- _SELECTED PASSAGE_:

A group led by Berkshire Hathaway’s MidAmerican Energy Holdings Co. said last Thursday it withdrew its application with the state of Alaska to build a $6.3 billion Alaska portion of a pipeline to deliver North Slope natural gas to the Lower 48 states. The news was the latest blow to the more than 30-year effort to build a long-line Alaska gas transportation system.

MidAmerican Energy subsidiary Alaska Gas Transmission Co. (AGTC) said it pulled out of the 4.5 Bcf/d pipeline project because of Alaska’s failure to agree to terms that would have allowed AGTC and its partners to move forward on an accelerated schedule with an exclusive five-year development period.

When the AGTC filed its application in January, “we requested a business partnership with Alaska that would have aligned us with the state on an exclusive basis in recognition of MidAmerican’s willingness to fund development of an independent pipeline and to do so on an accelerated basis,” said MidAmerican Chairman David Sokol.

“We are extremely disappointed the state of Alaska rejected this approach, which we had clearly discussed with Gov. [Frank] Murkowski before filing our application. Our inability to obtain an agreement does not diminish our continuing view that the Alaska gas pipeline is extremely important to natural gas markets in the Lower 48, and passage of federal energy legislation supportive of the project is essential,” he said.

“AGTC was willing to take significant up-front risk during the next three years to bring this project to the construction phase. We believe our request to be the state’s sole development partner for the initial project development period was reasonable, given the magnitude of the risk involved…Since we do not own any North Slope reserves, it appeared to us it would be in the state’s best interest to have an independent owner of the pipeline,” noted AFTC President Robert L. Sluder.

Gov. Murkowski said he sent a letter to MidAmerican early last Thursday suggesting a way for the state to accommodate the company’s request for a five-year exclusivity right in the developmental phase of the project, and that MidAmerican may not have received the letter before it announced its decision to pull the application. “The letter may have crossed in the mail with [the] press release from MidAmerican stating the company was withdrawing its application,” the governor said in a press statement.

“The letter was received before the press release. Our position has not changed,” said Susan Flaim, director of administration for AGTC, on Friday. The company insisted on sole partner status during the development phase because it expected to spend up to $100 million on permitting, environmental studies, commercializing the project, placing orders for materials, and working with TransCanada PipeLines Ltd. to further define the tariff for the pipeline, she said.

The decision to pull the application was backed by other members of the project sponsor group — CIRI, an Alaska Native corporation; and Pacific Star Energy, a consortium including Alaska Native corporations, said Des Moines, IA-based MidAmerican, the lead partner in the group.

AGTC noted that it officially suspended negotiations with the state of Alaska last Monday after it “became evident a contract resolution would not be reached.”

The AGTC application called for the construction of a 745-mile, 48-inch diameter pipeline from the North Slope area near Prudhoe Bay southward to the Alaska Yukon border, placing the line in service by the end of 2010. The Alaska portion of the line would have connected with a new, companion pipeline to be built in Canada either by TransCanada PipeLines or others, which would have provided a gateway for Alaska gas to be delivered to virtually every market center in Canada and the Lower 48 states.

- _TO DO_:
1. Rewrite the paragraph of the article on the Alaska pipeline application that begins "The AGTC application called for" as a brief list that keeps its main facts.
2. Copy out the passage of the article on the Alaska pipeline application starting at "MidAmerican Energy subsidiary" and ending at "Chairman David Sokol.".
The entries that come next play no part in this.

- _DATASET ENTRIES_:
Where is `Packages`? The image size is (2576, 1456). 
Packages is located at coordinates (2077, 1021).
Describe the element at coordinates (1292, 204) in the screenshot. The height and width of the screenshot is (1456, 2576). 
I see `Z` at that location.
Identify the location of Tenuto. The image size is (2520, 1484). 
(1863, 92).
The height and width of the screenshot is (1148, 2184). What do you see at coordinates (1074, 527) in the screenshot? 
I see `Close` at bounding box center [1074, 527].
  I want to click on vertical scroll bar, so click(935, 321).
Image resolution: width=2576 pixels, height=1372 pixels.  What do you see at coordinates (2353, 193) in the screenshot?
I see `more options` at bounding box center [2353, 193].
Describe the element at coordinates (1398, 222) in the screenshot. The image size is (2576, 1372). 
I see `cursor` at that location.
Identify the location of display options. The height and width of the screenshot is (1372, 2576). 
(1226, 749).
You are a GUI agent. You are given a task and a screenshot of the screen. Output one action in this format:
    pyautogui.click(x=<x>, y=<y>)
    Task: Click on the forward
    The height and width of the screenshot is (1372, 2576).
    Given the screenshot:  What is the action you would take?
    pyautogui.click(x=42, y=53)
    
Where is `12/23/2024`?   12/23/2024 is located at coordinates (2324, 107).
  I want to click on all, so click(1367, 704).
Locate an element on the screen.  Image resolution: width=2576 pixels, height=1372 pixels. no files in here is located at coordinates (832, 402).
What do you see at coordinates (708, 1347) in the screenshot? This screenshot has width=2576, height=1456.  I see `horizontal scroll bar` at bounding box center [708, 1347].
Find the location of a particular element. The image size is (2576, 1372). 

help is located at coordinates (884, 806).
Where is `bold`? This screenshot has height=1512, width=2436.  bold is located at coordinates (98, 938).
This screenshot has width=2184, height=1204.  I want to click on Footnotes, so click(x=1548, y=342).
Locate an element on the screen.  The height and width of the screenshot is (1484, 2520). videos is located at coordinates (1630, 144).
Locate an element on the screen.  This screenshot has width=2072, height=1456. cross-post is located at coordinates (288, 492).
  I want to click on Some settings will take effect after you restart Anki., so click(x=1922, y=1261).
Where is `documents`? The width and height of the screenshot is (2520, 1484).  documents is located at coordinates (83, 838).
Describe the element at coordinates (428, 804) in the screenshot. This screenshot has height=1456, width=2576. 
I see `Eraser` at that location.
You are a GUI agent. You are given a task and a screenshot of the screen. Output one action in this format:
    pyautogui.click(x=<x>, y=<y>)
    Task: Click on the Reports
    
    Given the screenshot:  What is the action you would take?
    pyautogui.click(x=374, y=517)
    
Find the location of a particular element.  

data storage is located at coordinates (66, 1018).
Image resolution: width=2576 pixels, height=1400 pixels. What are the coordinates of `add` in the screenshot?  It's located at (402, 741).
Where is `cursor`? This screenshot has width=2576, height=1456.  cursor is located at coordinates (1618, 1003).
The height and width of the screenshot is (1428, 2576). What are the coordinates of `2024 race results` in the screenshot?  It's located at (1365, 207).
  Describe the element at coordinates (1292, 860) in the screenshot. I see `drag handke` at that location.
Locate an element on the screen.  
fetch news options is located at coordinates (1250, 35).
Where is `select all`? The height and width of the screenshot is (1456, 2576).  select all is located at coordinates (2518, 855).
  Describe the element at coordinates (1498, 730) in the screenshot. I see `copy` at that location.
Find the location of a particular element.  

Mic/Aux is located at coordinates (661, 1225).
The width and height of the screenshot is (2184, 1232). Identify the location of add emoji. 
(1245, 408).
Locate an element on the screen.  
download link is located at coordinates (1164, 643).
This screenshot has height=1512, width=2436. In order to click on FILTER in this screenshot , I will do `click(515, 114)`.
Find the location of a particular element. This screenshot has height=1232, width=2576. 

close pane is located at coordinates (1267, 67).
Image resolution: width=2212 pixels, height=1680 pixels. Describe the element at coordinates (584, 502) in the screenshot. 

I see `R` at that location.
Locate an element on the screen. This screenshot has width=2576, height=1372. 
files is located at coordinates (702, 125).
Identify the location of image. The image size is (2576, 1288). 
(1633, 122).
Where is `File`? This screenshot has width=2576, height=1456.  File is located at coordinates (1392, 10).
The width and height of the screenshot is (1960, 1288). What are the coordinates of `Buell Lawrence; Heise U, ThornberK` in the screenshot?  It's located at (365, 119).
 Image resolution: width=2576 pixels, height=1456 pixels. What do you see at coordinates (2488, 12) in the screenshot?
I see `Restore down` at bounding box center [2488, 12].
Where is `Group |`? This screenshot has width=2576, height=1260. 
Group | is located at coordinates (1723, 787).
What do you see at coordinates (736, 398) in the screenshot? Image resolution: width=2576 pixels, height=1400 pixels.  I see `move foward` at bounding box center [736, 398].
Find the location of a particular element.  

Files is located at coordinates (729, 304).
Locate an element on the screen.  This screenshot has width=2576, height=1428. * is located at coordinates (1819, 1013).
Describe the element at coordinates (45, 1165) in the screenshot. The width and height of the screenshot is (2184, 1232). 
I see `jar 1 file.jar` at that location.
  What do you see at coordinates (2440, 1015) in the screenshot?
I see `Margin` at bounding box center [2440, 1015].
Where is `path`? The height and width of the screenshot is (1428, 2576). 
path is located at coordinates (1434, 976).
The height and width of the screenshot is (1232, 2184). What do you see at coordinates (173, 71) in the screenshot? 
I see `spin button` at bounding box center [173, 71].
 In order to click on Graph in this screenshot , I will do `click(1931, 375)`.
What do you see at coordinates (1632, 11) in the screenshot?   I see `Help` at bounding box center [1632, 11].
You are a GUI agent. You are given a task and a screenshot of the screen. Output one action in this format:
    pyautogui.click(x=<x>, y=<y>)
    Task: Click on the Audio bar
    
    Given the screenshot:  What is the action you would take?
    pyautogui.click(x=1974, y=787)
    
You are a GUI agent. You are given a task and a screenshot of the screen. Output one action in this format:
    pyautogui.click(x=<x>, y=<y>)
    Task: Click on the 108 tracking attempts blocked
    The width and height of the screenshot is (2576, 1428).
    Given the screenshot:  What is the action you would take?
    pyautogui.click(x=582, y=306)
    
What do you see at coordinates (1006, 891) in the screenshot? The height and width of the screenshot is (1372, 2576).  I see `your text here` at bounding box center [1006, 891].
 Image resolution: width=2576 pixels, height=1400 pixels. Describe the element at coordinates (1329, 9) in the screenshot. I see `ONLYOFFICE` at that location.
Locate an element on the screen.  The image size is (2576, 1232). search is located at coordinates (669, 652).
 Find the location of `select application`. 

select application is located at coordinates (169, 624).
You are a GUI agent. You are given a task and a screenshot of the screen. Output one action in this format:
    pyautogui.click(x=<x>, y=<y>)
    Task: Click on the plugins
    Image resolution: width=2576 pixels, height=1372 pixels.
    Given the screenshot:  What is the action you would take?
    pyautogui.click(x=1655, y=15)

- _SOLUTIONS TO THE EXERCISE_:
1.
- Pipeline: 745 miles long, 48 inches in diameter, running south from the North Slope area near Prudhoe Bay to the Alaska Yukon border
- Schedule: in service by the end of 2010
- Connection: would have joined a new companion pipeline in Canada, built by TransCanada PipeLines or others
- Reach: that link would have let Alaska gas reach virtually every market center in Canada and the Lower 48 states

2.
MidAmerican Energy subsidiary Alaska Gas Transmission Co. (AGTC) said it pulled out of the 4.5 Bcf/d pipeline project because of Alaska’s failure to agree to terms that would have allowed AGTC and its partners to move forward on an accelerated schedule with an exclusive five-year development period.

When the AGTC filed its application in January, “we requested a business partnership with Alaska that would have aligned us with the state on an exclusive basis in recognition of MidAmerican’s willingness to fund development of an independent pipeline and to do so on an accelerated basis,” said MidAmerican Chairman David Sokol.